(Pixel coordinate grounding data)
================

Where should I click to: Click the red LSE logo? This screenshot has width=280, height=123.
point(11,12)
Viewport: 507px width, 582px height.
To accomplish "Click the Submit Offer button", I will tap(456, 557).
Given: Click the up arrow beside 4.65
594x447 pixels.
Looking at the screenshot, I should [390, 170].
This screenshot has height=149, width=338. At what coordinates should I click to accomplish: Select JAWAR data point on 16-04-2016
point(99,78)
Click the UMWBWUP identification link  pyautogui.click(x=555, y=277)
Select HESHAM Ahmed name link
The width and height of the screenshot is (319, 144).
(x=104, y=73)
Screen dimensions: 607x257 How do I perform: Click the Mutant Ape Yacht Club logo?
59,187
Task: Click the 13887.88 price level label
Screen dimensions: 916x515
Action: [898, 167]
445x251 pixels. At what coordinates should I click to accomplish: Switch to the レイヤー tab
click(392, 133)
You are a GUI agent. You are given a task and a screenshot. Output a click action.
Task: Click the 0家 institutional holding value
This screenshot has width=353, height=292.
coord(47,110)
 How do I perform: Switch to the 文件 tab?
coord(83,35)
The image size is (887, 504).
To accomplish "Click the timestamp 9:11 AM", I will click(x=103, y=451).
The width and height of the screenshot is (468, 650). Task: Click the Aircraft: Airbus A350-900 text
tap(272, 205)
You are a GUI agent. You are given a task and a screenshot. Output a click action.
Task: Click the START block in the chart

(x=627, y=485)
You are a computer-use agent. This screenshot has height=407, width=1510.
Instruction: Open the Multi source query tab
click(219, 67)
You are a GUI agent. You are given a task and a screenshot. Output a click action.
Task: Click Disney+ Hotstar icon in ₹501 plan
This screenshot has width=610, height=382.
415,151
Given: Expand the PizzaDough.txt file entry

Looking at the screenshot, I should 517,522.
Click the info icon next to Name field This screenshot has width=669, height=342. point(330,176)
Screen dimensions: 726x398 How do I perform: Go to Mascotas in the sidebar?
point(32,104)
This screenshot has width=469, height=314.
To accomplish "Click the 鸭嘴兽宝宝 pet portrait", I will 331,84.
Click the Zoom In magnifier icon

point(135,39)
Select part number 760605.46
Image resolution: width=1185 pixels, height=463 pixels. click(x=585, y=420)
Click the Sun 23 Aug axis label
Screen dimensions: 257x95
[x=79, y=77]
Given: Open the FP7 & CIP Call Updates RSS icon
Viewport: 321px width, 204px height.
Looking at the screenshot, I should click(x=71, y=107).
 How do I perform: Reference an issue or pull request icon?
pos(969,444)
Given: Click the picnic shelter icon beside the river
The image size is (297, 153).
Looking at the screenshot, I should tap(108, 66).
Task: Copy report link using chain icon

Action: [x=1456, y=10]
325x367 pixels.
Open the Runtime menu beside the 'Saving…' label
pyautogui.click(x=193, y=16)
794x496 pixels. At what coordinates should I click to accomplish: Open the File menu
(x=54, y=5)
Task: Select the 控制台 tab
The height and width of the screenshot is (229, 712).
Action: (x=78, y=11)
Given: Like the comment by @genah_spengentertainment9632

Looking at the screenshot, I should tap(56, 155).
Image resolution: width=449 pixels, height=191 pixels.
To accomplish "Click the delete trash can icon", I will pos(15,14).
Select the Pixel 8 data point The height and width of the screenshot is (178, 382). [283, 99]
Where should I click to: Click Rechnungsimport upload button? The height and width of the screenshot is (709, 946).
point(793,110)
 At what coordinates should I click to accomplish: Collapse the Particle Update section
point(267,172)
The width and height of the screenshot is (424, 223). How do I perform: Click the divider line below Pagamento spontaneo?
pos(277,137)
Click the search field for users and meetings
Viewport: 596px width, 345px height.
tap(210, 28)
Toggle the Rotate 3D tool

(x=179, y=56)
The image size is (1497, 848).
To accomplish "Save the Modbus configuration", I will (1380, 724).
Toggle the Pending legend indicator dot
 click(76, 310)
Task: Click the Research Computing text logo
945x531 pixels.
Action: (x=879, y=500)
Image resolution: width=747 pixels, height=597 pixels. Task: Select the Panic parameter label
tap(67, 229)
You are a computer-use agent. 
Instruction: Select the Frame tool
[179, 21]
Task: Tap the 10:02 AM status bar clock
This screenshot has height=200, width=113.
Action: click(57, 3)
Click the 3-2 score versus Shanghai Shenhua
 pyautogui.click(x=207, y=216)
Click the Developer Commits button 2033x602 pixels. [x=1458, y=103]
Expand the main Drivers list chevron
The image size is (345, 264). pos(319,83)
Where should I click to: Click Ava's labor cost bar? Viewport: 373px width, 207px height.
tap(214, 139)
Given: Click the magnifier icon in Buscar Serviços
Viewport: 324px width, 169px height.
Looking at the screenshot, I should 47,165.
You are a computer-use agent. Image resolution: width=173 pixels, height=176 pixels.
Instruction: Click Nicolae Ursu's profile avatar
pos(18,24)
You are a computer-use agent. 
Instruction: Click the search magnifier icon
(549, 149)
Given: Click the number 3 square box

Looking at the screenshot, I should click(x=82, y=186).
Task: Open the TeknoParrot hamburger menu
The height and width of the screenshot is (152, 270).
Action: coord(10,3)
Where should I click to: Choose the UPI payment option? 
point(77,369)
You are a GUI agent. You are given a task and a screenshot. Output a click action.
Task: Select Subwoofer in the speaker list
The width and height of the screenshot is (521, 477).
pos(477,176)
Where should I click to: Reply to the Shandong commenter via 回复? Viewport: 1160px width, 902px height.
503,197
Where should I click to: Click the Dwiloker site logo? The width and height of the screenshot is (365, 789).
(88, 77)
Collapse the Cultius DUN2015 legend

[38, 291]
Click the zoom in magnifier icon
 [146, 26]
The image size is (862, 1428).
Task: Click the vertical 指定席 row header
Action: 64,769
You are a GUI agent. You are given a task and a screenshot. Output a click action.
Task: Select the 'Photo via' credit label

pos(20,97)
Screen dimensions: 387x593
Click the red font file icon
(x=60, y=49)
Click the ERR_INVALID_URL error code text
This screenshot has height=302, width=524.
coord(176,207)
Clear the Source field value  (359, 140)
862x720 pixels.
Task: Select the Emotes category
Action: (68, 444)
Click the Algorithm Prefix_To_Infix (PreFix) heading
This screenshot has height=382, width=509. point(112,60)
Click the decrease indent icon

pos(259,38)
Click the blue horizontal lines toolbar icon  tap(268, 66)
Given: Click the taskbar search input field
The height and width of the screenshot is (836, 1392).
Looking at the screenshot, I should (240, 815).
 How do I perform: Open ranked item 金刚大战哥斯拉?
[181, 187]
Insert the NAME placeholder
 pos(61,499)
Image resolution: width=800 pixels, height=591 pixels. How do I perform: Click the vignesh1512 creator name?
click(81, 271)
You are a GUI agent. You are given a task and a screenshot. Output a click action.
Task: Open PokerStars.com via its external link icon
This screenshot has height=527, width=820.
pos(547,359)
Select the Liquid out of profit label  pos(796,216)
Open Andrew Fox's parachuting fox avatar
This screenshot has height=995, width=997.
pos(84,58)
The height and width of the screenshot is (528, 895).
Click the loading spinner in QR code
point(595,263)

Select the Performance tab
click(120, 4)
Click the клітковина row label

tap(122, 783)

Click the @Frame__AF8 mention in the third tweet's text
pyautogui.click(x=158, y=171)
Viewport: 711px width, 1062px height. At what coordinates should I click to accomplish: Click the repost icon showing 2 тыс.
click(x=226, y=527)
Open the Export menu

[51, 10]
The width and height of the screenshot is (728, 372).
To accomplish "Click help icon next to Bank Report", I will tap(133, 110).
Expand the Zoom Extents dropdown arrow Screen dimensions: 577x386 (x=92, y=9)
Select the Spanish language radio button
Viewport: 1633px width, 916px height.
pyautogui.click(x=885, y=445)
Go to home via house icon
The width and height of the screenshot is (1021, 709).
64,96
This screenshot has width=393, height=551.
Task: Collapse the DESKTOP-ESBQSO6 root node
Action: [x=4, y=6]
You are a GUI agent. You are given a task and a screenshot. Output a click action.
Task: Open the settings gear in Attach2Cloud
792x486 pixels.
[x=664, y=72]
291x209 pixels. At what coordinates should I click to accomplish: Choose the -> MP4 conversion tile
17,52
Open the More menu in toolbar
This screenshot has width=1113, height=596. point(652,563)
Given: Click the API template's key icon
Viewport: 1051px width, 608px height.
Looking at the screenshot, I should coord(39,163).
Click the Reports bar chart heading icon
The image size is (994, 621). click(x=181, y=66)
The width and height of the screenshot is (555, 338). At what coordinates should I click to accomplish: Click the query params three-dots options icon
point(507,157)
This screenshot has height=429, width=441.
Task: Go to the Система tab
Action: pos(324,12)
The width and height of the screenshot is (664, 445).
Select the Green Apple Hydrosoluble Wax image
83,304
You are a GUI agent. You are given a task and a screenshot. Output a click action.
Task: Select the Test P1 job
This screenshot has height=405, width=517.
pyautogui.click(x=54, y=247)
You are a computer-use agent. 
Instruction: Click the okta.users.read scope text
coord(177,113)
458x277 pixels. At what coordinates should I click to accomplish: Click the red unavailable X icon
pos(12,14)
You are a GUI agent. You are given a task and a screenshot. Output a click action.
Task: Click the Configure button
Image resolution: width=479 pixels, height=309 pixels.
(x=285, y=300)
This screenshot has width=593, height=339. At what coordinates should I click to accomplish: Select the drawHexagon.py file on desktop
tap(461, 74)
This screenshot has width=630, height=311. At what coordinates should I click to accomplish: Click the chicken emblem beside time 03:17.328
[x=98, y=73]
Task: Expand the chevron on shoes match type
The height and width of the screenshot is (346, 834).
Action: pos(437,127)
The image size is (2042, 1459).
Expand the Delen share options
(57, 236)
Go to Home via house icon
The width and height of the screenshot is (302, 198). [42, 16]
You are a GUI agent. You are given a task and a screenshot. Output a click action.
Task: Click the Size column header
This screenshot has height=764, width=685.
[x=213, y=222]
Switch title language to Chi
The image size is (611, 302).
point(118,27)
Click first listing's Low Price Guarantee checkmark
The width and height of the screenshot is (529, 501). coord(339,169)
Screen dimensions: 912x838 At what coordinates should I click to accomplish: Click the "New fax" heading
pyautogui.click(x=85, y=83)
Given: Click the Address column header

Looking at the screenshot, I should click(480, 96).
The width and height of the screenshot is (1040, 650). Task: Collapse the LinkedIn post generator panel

================

Lines from the start of the entries through the one containing "Task: Click Disney+ Hotstar icon in ₹501 plan" are to be set down again exactly, both ends included.

**Exercise output**
Where should I click to: Click the red LSE logo? This screenshot has width=280, height=123.
point(11,12)
Viewport: 507px width, 582px height.
To accomplish "Click the Submit Offer button", I will tap(456, 557).
Given: Click the up arrow beside 4.65
594x447 pixels.
Looking at the screenshot, I should [390, 170].
This screenshot has height=149, width=338. At what coordinates should I click to accomplish: Select JAWAR data point on 16-04-2016
point(99,78)
Click the UMWBWUP identification link  pyautogui.click(x=555, y=277)
Select HESHAM Ahmed name link
The width and height of the screenshot is (319, 144).
(x=104, y=73)
Screen dimensions: 607x257 How do I perform: Click the Mutant Ape Yacht Club logo?
59,187
Task: Click the 13887.88 price level label
Screen dimensions: 916x515
Action: [898, 167]
445x251 pixels. At what coordinates should I click to accomplish: Switch to the レイヤー tab
click(392, 133)
You are a GUI agent. You are given a task and a screenshot. Output a click action.
Task: Click the 0家 institutional holding value
This screenshot has width=353, height=292.
coord(47,110)
 How do I perform: Switch to the 文件 tab?
coord(83,35)
The image size is (887, 504).
To accomplish "Click the timestamp 9:11 AM", I will click(x=103, y=451).
The width and height of the screenshot is (468, 650). Task: Click the Aircraft: Airbus A350-900 text
tap(272, 205)
You are a GUI agent. You are given a task and a screenshot. Output a click action.
Task: Click the START block in the chart

(x=627, y=485)
You are a computer-use agent. This screenshot has height=407, width=1510.
Instruction: Open the Multi source query tab
click(219, 67)
You are a GUI agent. You are given a task and a screenshot. Output a click action.
Task: Click Disney+ Hotstar icon in ₹501 plan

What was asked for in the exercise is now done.